■ **SOURCE PASSAGE**:
Ecuador Reform, Chaos, and Debacle, 1925-44
Figure 2. Territory Disputed by Ecuador and Peru
Source: Based on information from Keesing's, Border and Territorial
Disputes, London, 1982, 368.
The reformist officers initially named a governing junta
consisting of prominent opponents of the Liberal plutocracy, but
neither it nor a succeeding junta was able to consolidate the power
necessary to govern effectively. In 1926 they named as provisional
president Isidro Ayora, a dedicated reformer who, although married
into one of the wealthiest coastal families, possessed a social
conscience and the vision to see that reform would help preserve
the status of the upper classes. Ayora quickly assumed dictatorial
powers, with which he set out to institute reforms that were partly
of his own making and partly the making of the League of Young
Officers.
An advisory mission from Princeton University, headed by Edwin
W. Kemmerer, was invited to propose measures to reorganize
Ecuador's fiscal and monetary structures. Its major accomplishment
was the creation of the Central Bank of Ecuador (Banco Central),
which replaced the private banks' authority in the issuing of
currency; in addition, the Kemmerer mission also reorganized the
state budgeting and customs agencies. The appropriation of these
functions, which were previously under the control of la
argolla, brought a revenue windfall to the government during
the next half-decade. In addition to building state fiscal and
social agencies, the funds were used to initiate a number of
programs, including pensions for state workers, that enhanced the
security of the middle and lower economic sectors of the
population. A range of social legislation--quite progressive for
its day--intended to protect the working class from unscrupulous
employers and to improve working conditions emerged from the
enactment of the 1929 constitution.
The same constitution, Ecuador's thirteenth in just under a
century as a republic, also provided for a powerful legislative
body with authority to censure presidential ministers. This
diminution of executive power, the appearance of a wide variety
(socialist, communist, and populist) of new groupings in political
competition with the traditional parties and with the military, and
the devastating effects of the Great Depression combined to make
Ecuador's political record especially unstable during subsequent
years. Ayora was the first of fourteen chief executives during the
1930s.

■ **DATA SECTION**:
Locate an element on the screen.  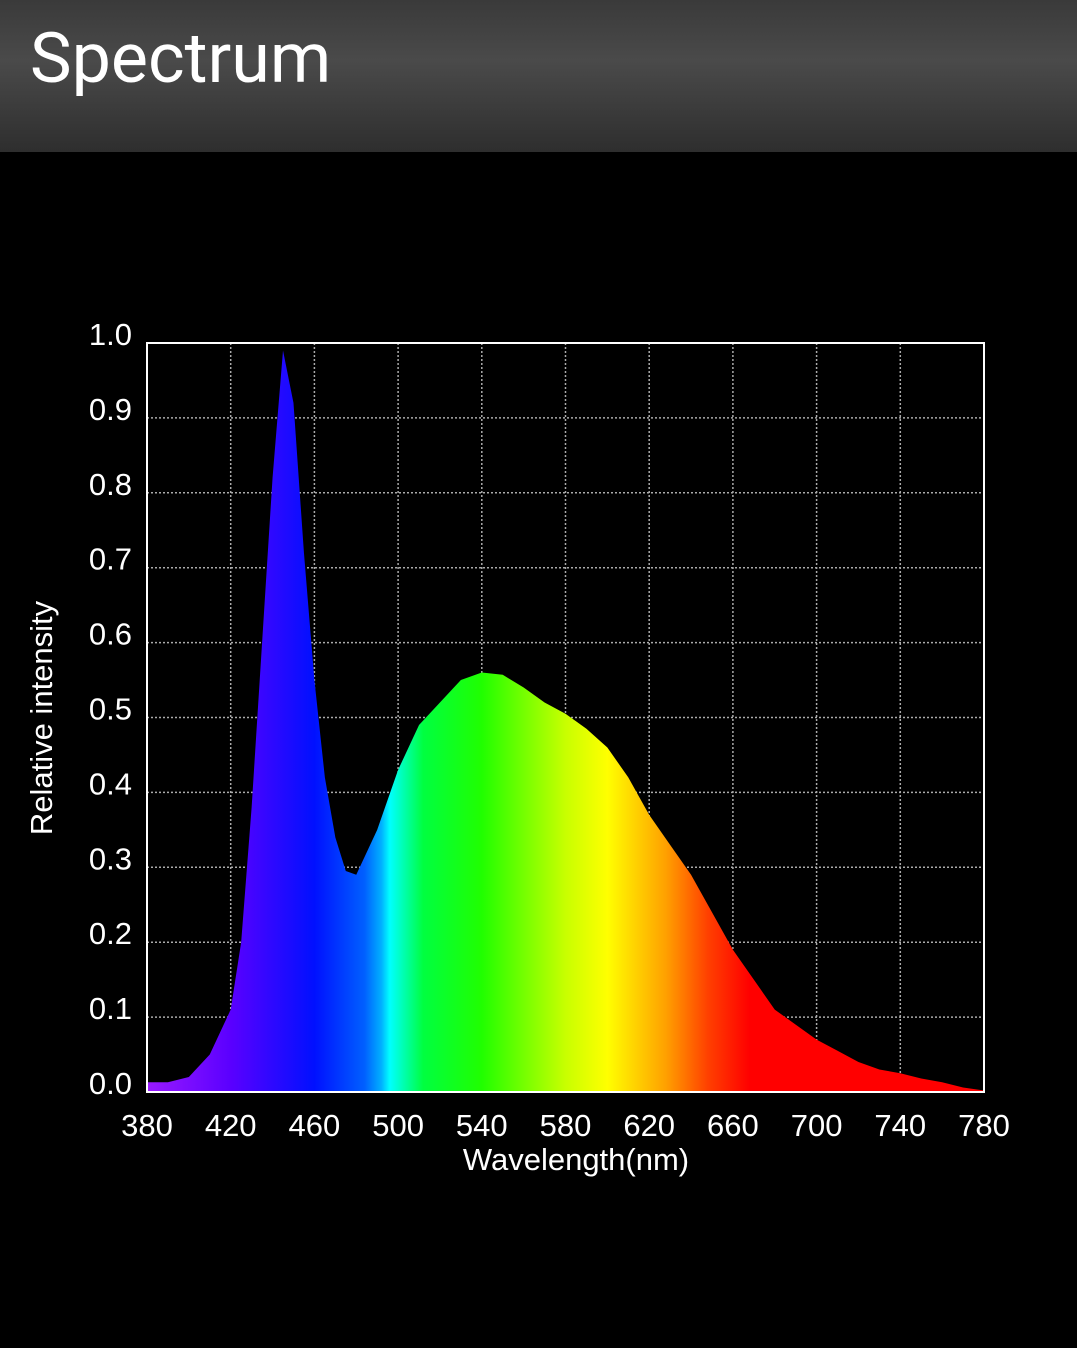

■ **WHAT IS BEING ASKED**:
Continue the passage on Ecuador's reform era of 1925 to 1944 from the point where it stops. This work does not need the data.

■ **RESPONSE TO THE TASK**:
World demand for cacao and other Ecuadorian export crops
dropped precipitously in the wake of the 1929 Wall Street crash:
export crop value fell from US$15 million in 1928 to US$7 million
in 1931 and US$5 million in 1932, causing widespread unemployment
and misery. Few objections were voiced in 1931 when Ayora was the
victim of a military coup. Neptalí Bonifaz Ascázubi was then
elected with the help of a quasi-fascist grouping of the
serrano lower classes called the Consolidation of National
Workers (Compactación Obrera Nacional). In August 1932, after
various Liberal and leftist elements in Congress blocked Bonifaz's
assumption of power, the Compactación fought a bloody four-day
civil war against other paramilitary forces amassed by opponents of
the president-elect. The latter were victorious, largely because
the great majority of the government military forces remained in
their barracks rather than defend Bonifaz.
Another election two months later brought victory for the
Liberal candidate, Juan de Dios Martínez Mera, but soon accusations
arose that the election had been fraudulent. The congressional
opposition censured virtually every minister as soon as he was
named and also encouraged the Compactación to lead demonstrations
against the president in the streets of Quito. The campaign against
Martínez was led by the charismatic president of the Chamber of
Deputies, José María Velasco Ibarra, who at the time professed a
"total lack of presidential ambitions." In September 1934, less
than a year after Martínez was forced to resign, Velasco assumed
the presidency after having won popular elections by an
overwhelming margin.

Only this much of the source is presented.